As the volume of laughter and good feeling approached the red line, we entered astunningly decorated futuristic dining room. White draperies on the walls and chair backs accented with black, white charger covers, slender table lamps with shades, sparkling glassware and shiny utensils were enhanced by theater-quality lighting installed especially for the occasion. For those of us familiar with the meeting room complex at the hotel, we were truly entering another world. Even before the first course went down, the dance floor was alive with Dames et Chevaliers strutting their stuff to the retro and contemporary tunes of The Mix, a talented and lively five piece combo.
The meal itself honored the evening’s theme, familiar dishes and flavors in new guises.

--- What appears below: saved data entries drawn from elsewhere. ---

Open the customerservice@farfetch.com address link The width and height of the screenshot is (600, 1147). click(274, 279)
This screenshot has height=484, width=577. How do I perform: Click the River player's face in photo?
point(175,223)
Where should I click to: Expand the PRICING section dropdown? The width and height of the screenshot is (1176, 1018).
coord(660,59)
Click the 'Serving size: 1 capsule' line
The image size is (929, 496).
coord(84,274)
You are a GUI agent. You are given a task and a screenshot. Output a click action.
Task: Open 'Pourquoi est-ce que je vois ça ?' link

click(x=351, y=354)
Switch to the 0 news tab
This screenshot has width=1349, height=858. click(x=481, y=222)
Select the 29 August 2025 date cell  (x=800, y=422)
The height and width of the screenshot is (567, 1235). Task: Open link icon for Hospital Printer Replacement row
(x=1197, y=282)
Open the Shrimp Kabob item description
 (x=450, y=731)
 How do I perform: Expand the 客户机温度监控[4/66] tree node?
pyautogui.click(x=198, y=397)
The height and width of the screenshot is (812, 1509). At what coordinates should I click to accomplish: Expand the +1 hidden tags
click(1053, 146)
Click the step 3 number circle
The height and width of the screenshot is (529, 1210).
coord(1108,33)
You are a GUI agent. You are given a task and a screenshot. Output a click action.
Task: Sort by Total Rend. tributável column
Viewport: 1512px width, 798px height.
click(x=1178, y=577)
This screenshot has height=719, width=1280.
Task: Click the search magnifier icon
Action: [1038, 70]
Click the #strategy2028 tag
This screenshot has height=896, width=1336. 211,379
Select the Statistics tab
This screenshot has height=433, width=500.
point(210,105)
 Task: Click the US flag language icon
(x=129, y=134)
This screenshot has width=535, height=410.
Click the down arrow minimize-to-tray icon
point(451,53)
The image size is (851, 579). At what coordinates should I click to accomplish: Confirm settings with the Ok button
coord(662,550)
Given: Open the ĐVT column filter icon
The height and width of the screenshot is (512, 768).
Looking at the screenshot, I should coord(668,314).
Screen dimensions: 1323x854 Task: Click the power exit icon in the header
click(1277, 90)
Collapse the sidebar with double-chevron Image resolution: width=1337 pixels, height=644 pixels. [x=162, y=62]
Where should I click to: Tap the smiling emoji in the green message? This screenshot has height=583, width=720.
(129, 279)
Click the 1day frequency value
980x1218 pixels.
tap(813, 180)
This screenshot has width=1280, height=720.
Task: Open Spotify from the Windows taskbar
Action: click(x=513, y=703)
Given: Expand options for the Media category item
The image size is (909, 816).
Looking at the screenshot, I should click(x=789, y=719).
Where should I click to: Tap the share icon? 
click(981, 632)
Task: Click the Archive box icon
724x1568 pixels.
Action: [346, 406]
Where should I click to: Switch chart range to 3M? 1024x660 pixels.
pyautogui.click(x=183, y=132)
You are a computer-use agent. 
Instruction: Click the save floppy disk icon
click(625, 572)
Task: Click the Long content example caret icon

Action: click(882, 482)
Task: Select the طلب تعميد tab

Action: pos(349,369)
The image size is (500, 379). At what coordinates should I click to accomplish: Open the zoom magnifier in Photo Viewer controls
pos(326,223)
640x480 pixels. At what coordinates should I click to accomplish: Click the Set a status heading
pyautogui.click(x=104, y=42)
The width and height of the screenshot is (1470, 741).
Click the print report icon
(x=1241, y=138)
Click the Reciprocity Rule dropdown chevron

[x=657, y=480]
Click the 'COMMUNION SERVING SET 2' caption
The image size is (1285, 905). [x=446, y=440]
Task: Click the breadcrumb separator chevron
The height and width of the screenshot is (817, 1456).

A chilled beet and vichyssoise duet paired with a young Roero Arneis Recit from the Piedmont drew “oohs” and “ahs” for both appearance and taste. Sole tonnato, pickled ramps and a sweet sous vide tomato were married happily to a minerally 2010 Vincent Dampt Chablis. A bacon and arugula salad with lemon dressing (drizzled by servers from a French press) was paired with the Chablis carried over from the prior course, and adding to the fun a 2009 Equis Cornas from the Northern Rhone joined the party, the bacon and smoky Syrah keeping excited company.
And that’s not all. Chef Sterner’s “interactive” veal oscar let us assemble the parts ourselves as we admired the bundled tiny asparagus, crab meat on a chip, veal roulade, parisienne potatoes, and a silky tarragon laced sauce. A 1994 Clos du Mont Olivet Chateauneuf du Pape showed enough spicy Grenache to accent the key flavors of the dish. Those who retained a taste of two of the Cornas from the prior course were rewarded for their restraint and foresight, as that wine also worked with the veal. Then from Joseph Drouhin, a 2004 Cotes de Nuits Village nicely complimented a cheese
course featuring regional specialties such as Nettle Meadow Kunik, Old Chatham Ewe’s Blue, Twin Maple Hudson Red, and Caraway Alpine.
“Transcend” was an aptly named dessert prepared by Pastry Chef Frank Vollkommer of the Chocolate Mill Cafe in Glens Falls, New York. This architectural goodie rose nearly five inches from its base of crispy meringue sticks topped by pistachio financier, a disc of strawberry parfait, and a brandy tuile, all accompanied by rhubarb compote, tiny cubes of glistening golden Champagne gelée, and a swirl of chocolate. This confection paid off across the board by looking fabulous and tasting even better.
And on they danced, laughed, and rejoiced in the camaraderie of a memorable induction evening. The Putnam Bar and Restaurant just off the Gideon’s main lobby was packed late into the night with ebullient Albany Bailliage people who not only know how to make a winning bet or two, but how to throw a party and catch it too.